Dopamine in Parkinson's Disease
In the normal adult brain there are 400,000 dopamine neurons in the SNc. The dopamine neurons in the SNc release dopamine to stimulate dopamine receptors on nerves in the motor pathway. Dopamine is made by a series of biochemical steps and is also degraded by two main enzymes, MAO and COMT. After 60 to 70 percent of these cells are lost, the motor symptoms of Parkinson's disease develop. As the dopaminergic neurons continue to die off, the motor symptoms gradually and slowly worsen over years. The medications used to treat Parkinson's disease may be dopamine (carbidopa/levodopa is a precursor to dopamine, meaning it is converted by enzymes into dopamine), look like dopamine (dopamine agonists), or act on the enzymes that metabolize dopamine (MAO and COMT inhibitors). So the key to Parkinson's treatment is to restore dopamine activity to normal levels through medica-tions, or through surgery to help restore the brain's electrical signal processing.

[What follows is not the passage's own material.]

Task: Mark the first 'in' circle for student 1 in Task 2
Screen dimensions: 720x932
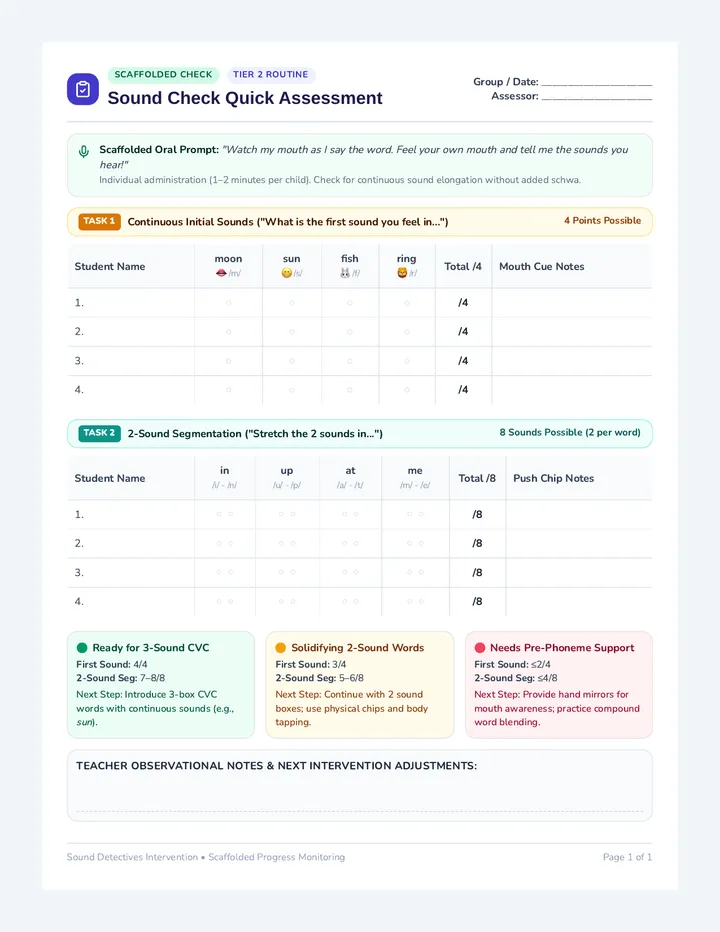Action: [219, 514]
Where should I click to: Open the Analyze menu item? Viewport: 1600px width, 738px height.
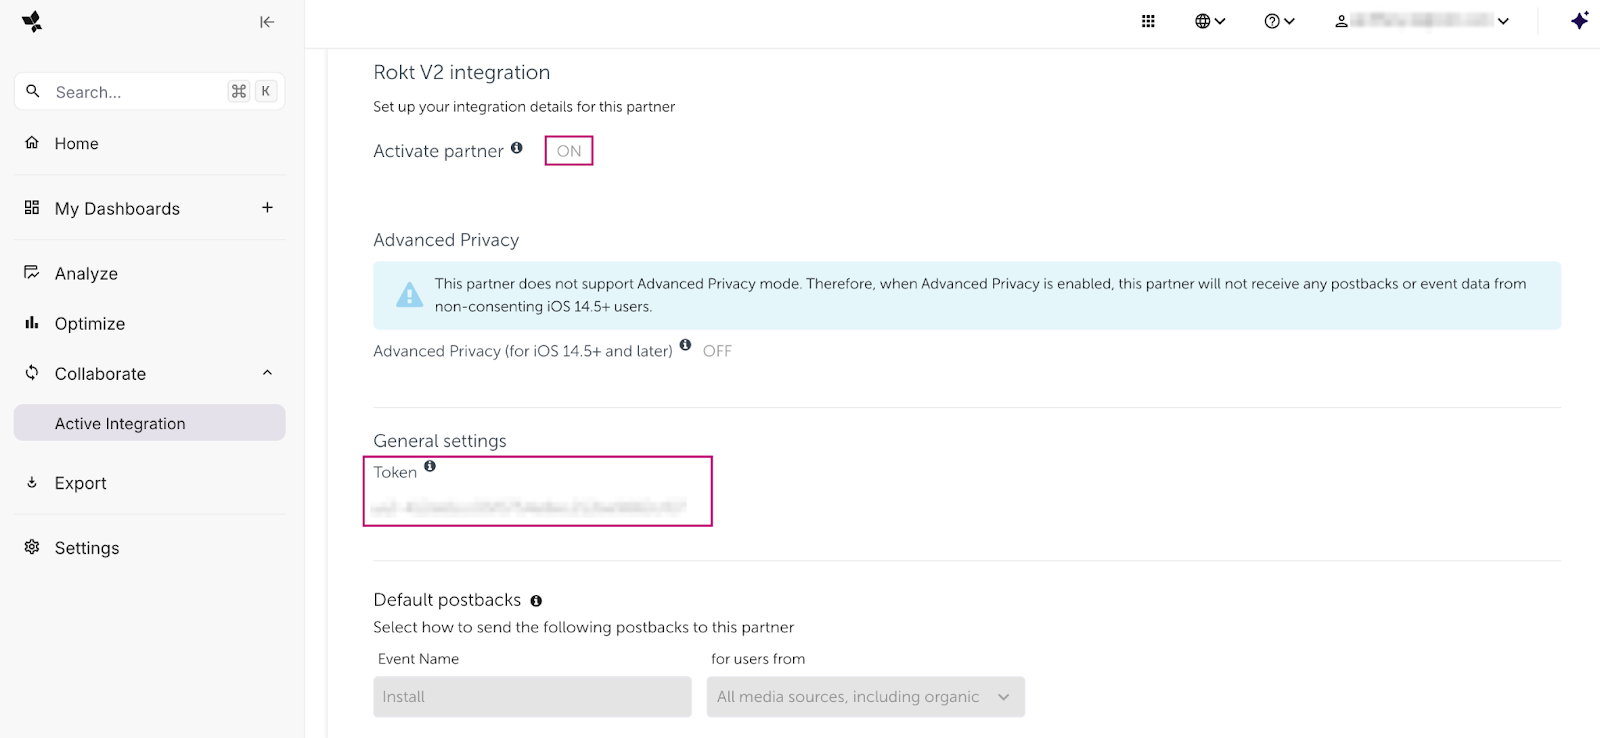(86, 274)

THE PREVALENCE OF PARKINSON'S DISEASE
The incidence of a disease is defined as the number of new cases of a disorder diagnosed during a specific period, such as a year, in a defined population, such as people living in a specific geographic region or of a specific race. The prevalence of a disease is defined as the total number of persons with the disease at a fixed point in time. Prevalence is easier to measure than incidence, and both are used to report the frequency of a disease and to study and identify risk factors for that illness. In the United States, over one million people are estimated to have Parkinson's disease. The prevalence is estimated to be as high as 1 in 100 persons over 60 years of age. The median age of onset of Parkinson's disease is between 55 and 60 years, and 10 to 15 percent of patients are diagnosed before age 40, which is considered young-onset Parkinson's disease. The disease is not necessarily a disease of the elderly, but because it is a progressive illness that is more common in older people, as the population itself ages, the number of persons with Parkinson's disease is on the rise. Parkinson's disease affects both men and women, but tends to be slightly more common in men. All cultures and races appear to be affected by Parkinson's disease; however the exact incidence and prevalence among cultures varies somewhat.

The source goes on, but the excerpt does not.